Still, Ravi Madavaram, an aerospace engineer at the consulting firm Frost & Sullivan based in Kuala Lumpur, said the accuracy of ground-based radars determining a plane's altitude falls the farther away the plane is. When Flight 370 lost contact with ground control, it was more than 100 miles from Kota Bharu and 200 miles from Butterworth, distances that he said could degrade accuracy. But the altitudes measured as the plane crossed the peninsula would be more reliable, he said.

Military radar last recorded the aircraft flying at an altitude of 29,500 feet about 200 miles northwest of Penang and headed toward India's Andaman Islands.

Cengiz Turkoglu, a senior lecturer in aeronautical engineering at City University London who specializes in aviation safety, said dramatic changes in altitude can be the result of a deliberate act in the cockpit. ''It is extremely difficult for an aircraft to physically, however heavy it might be, to free fall."

An Asia-based pilot of a Boeing 777-200, who asked not to be identified because he was not authorized to speak to reporters, said an ascent above the plane's service limit of 43,100 feet, along with a depressurized cabin, could have rendered the passengers and crew unconscious and could be a deliberate maneuver by a pilot or hijacker.

U.S. officials were initially concerned in the first few days after the plane went missing that terrorists had brought it down. But as agents have examined the flight manifest and investigated the two Iranian men who were on the plane traveling with stolen passports, the agents have become convinced that there is not a clear connection to terrorism.

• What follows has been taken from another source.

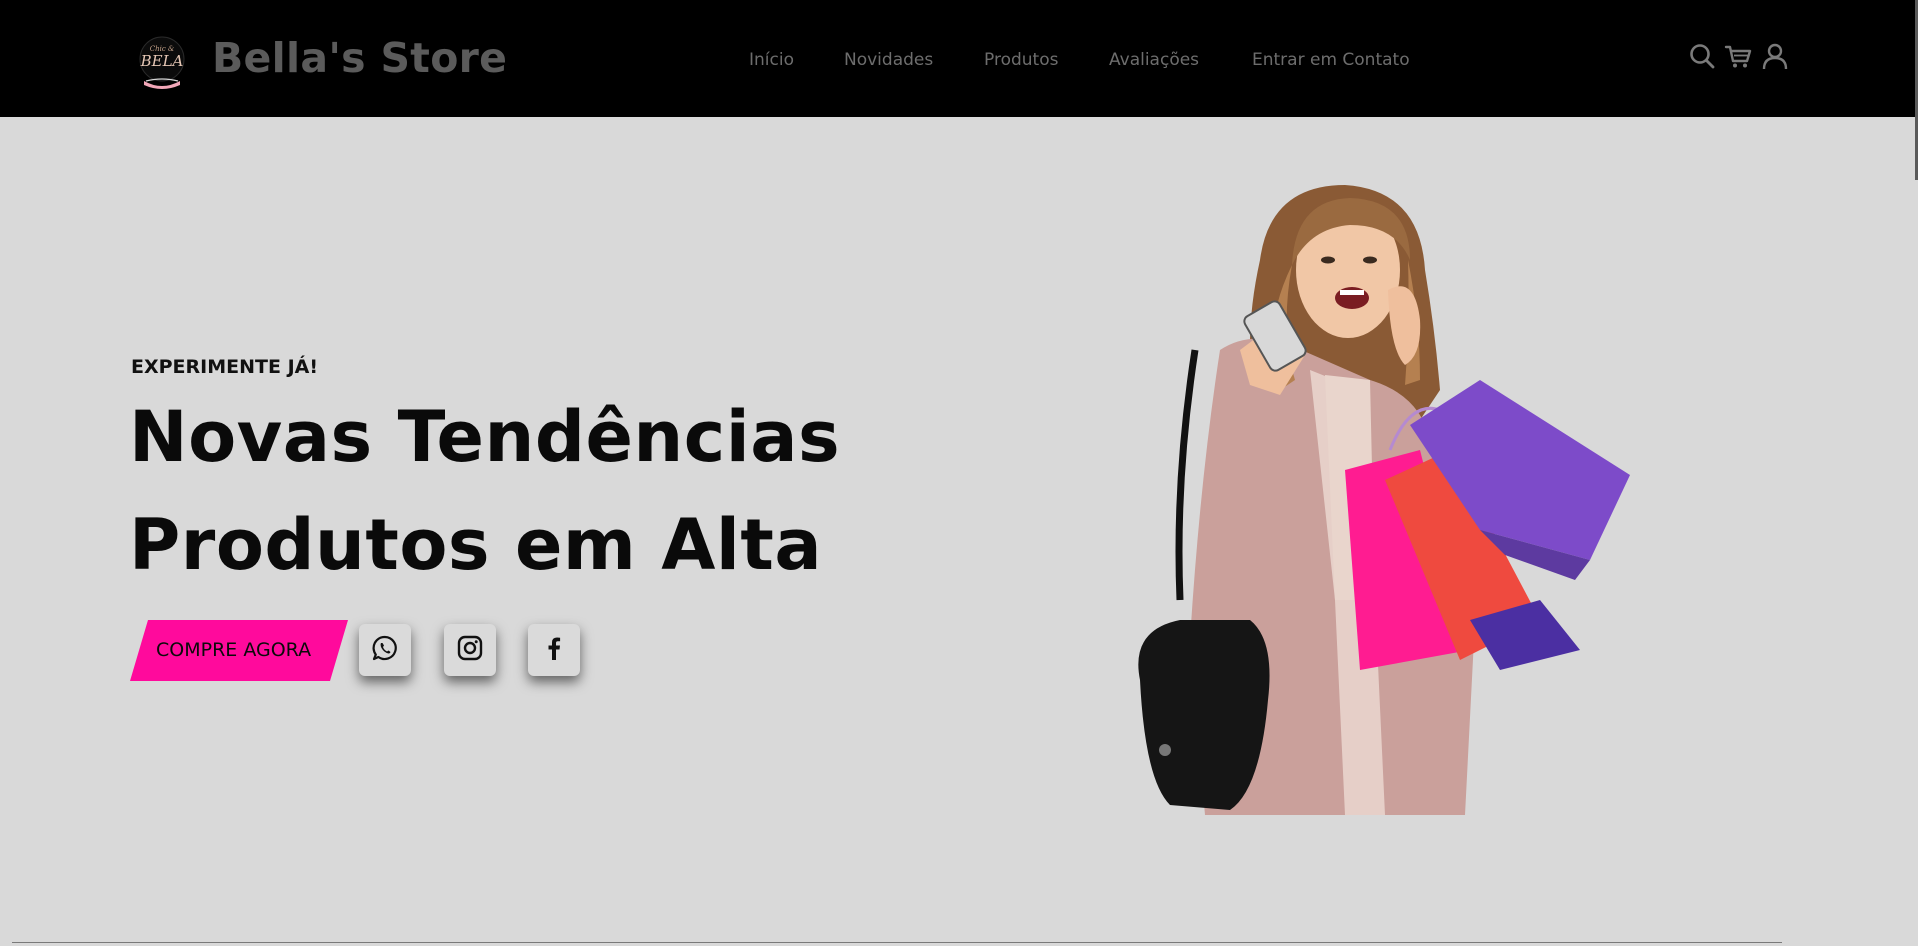 Image resolution: width=1918 pixels, height=946 pixels. Describe the element at coordinates (485, 437) in the screenshot. I see `hero-headline-line1: Novas Tendências` at that location. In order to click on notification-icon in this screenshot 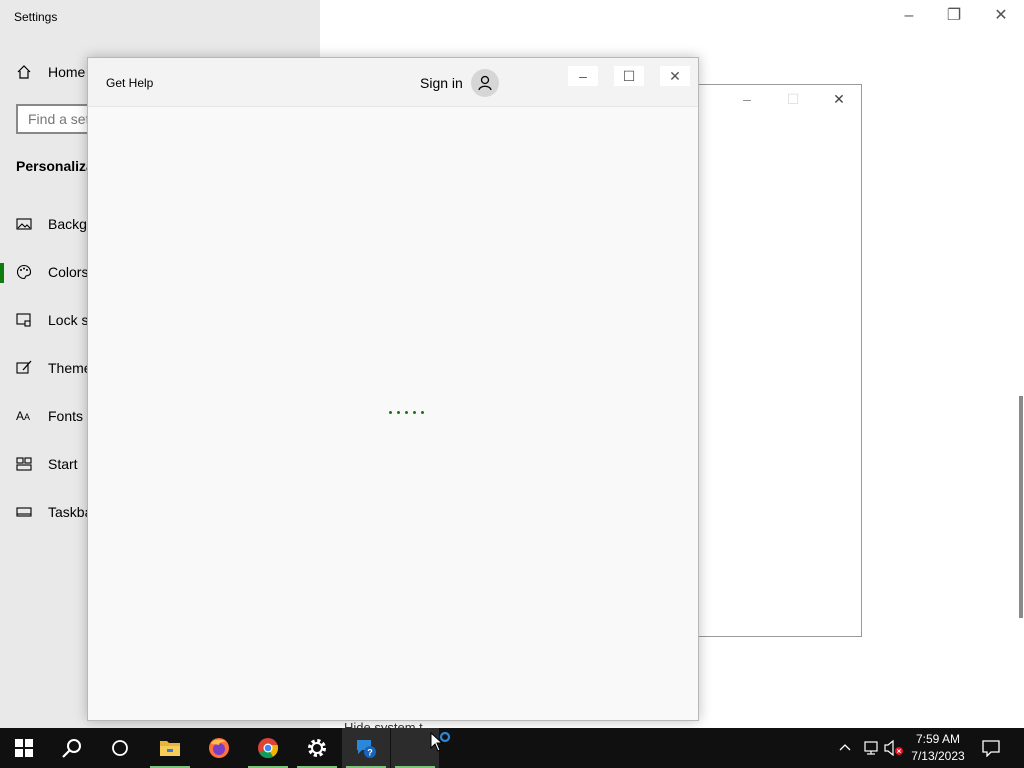, I will do `click(991, 748)`.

As part of its investigative efforts, the FBI interviewed family members of the Iranian men and used computer programs to determine whether they had ties to known terrorists. Those efforts showed no connections to terrorism, leading the investigators to believe the men were smugglers.

Investigators considered but dismissed the possibility that hijackers landed the plane somewhere for later use in a terrorist attack, according to a senior U.S. official briefed on the investigation.

The data, the official said, "leads them to believe that it either ran out of fuel or crashed right before it ran out of fuel."

It would take a substantially long runway to land a plane of that size, the official said, adding that although the radius the plane could have flown extends into territory in South Asia, "the idea it could cross into Indian airspace and not get picked up made no sense."